Climate Change – the Final Warning!
The Intergovernmental Panel on Climate Change (IPCC) has just released the final part of its sixth assessment report. Its content compiled by hundreds of scientists and over eight years can be distilled into this simple message: «act now or it is too late».
This last part, the «synthesis report» summarises key messages from preceding work as a guide for governments and highlights that attempts to mitigate will rapidly lose effectiveness with increasing and sustained warming. The report also details the devastation that has already been caused by climate change with extreme weather events such as heatwaves in all regions, millions of lives and homes being lost in floods, and millions facing hunger. This report is all being seen as the last output of the IPCC in the period of time that remains during which the people of the world still have a chance of limiting global warming to 1.5°C, the limit beyond which many further impacts of climate change will become irreversible.
As one of its conclusions, the report states that «Some future changes are unavoidable and/or irreversible but can be limited by deep, rapid and sustained global greenhouse gas emissions reduction. The likelihood of abrupt and/or irreversible changes increases with higher global warming levels. Similarly, the probability of low-likelihood outcomes associated with potentially very large adverse impacts increases with higher global warming levels.»
With respect to the oceans, the report reiterates the IPCC’s earlier warning that «sea level rise is unavoidable for centuries to millennia due to continuing deep ocean warming and ice sheet melt, and sea levels will remain elevated for thousands of years», but also states that this can be limited by decisive action now. The importance of maintaining ocean and other ecosystems’ biodiversity is also highlighted.
Before this important report was released, it was subject to scrutiny by representatives of governments and it has been reported in the Guardian newspaper that the large Saudi Arabian delegation, «pushed at several points for the weakening of messages on fossil fuels, and the insertion of references to carbon capture and storage, touted by some as a remedy for fossil fuel use but not yet proven to work at scale».
OceanCare can confirm, based on several experiences within international negotiations to improve ocean conservation that the oil industry continues or even intensifies its efforts to counter or even prevent effective conservation action.

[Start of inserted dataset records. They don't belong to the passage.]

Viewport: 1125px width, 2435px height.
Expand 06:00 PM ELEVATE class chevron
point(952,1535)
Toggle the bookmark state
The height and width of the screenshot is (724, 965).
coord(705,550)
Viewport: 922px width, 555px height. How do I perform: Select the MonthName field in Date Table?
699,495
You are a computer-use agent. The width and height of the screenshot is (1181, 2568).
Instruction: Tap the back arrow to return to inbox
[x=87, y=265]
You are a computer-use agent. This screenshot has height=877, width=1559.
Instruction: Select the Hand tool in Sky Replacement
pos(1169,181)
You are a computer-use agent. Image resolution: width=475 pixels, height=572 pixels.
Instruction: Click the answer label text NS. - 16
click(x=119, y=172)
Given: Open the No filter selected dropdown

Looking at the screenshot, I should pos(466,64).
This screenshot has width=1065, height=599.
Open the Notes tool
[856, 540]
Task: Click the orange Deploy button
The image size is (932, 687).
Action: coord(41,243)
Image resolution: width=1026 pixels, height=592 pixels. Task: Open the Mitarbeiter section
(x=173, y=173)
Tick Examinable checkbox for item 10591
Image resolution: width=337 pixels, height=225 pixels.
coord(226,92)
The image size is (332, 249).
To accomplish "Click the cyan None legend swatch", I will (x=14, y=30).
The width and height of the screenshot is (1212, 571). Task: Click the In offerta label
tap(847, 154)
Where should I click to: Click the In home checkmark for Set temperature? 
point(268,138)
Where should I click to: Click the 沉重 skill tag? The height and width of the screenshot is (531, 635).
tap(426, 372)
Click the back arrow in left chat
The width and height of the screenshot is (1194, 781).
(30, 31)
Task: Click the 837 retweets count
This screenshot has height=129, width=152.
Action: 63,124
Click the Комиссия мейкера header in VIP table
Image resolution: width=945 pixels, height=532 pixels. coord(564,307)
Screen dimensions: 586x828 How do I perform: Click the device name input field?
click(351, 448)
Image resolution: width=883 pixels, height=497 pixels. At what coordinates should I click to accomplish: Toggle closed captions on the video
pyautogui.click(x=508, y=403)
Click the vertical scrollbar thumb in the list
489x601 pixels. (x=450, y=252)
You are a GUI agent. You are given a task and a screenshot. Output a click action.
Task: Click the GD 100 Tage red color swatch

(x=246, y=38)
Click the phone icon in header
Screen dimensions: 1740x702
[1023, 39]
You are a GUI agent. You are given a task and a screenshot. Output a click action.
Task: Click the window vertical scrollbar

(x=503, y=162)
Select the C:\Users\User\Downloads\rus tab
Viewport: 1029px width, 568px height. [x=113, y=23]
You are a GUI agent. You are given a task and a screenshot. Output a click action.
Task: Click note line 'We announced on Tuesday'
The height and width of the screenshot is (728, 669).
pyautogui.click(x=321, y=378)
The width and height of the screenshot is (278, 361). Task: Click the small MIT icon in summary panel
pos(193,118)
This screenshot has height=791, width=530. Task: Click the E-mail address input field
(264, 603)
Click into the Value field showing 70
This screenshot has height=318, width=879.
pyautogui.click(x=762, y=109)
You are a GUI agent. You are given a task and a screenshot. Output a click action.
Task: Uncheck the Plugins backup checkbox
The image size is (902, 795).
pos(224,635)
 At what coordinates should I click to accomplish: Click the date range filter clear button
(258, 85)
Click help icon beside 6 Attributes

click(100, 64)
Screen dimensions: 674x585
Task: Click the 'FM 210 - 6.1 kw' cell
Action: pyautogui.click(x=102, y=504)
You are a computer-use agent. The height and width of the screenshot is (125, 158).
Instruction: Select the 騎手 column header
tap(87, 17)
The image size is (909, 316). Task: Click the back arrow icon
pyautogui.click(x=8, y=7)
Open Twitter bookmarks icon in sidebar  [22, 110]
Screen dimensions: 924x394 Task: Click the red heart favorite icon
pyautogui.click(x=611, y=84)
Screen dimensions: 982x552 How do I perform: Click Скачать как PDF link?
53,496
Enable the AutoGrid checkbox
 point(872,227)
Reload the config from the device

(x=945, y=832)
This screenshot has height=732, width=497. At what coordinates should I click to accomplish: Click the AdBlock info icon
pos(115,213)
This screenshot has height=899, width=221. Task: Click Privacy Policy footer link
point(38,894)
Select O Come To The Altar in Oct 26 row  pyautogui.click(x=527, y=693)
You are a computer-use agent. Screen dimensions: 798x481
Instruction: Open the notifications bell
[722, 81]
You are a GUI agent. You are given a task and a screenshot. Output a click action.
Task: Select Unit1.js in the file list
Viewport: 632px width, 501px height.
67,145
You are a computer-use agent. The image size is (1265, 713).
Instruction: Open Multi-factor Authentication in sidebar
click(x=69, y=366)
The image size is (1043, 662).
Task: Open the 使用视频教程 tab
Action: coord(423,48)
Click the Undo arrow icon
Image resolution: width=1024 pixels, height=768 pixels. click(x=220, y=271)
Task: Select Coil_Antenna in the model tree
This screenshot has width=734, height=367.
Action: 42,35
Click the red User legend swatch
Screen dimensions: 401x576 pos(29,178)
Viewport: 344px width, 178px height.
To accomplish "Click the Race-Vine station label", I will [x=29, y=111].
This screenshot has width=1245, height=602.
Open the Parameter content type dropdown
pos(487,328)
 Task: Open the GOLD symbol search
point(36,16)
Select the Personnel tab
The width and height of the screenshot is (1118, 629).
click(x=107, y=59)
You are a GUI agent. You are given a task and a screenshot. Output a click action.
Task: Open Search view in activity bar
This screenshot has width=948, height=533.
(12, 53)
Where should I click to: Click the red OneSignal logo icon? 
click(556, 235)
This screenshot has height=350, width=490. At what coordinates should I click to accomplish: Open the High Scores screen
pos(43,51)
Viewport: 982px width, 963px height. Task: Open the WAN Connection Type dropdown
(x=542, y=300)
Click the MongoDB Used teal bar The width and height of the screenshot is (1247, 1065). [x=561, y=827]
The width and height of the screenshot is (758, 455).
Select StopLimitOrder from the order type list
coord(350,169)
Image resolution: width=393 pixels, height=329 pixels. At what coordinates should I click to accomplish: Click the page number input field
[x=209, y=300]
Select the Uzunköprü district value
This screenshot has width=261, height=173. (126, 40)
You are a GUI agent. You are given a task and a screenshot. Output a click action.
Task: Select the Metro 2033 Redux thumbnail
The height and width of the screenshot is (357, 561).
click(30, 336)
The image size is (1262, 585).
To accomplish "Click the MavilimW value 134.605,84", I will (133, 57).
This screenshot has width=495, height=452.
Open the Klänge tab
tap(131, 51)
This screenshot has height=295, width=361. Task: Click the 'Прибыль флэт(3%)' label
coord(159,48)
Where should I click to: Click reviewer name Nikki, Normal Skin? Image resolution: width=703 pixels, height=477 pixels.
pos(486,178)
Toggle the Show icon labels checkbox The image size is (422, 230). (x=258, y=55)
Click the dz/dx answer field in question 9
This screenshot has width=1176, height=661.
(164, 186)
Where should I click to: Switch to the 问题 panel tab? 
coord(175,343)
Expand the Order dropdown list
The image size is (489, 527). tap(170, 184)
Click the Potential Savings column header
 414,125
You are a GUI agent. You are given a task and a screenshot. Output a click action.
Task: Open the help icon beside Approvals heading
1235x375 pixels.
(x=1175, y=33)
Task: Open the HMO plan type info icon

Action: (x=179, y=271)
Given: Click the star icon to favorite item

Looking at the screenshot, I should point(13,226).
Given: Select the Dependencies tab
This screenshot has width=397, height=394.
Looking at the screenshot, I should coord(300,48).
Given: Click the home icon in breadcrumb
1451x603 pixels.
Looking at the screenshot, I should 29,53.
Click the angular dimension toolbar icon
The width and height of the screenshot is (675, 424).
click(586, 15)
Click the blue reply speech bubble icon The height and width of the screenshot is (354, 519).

OceanCare congratulates all those involved in producing this vitally important document, but we are concerned that it may have been affected by the lobbying of nations that was not necessarily in the best interests of us or our planet. We are now all in grave danger, this can no longer be doubted, and we call on all the nations of the world to take this matter very seriously, urgently reduce greenhouse gas emissions, and put the energy transition towards reduced consumption, energy efficiency, and renewable energy resources in line with biodiversity conservation, into practise. There is no higher priority.
OceanCare will further intensify its efforts towards healthy and resilient oceans.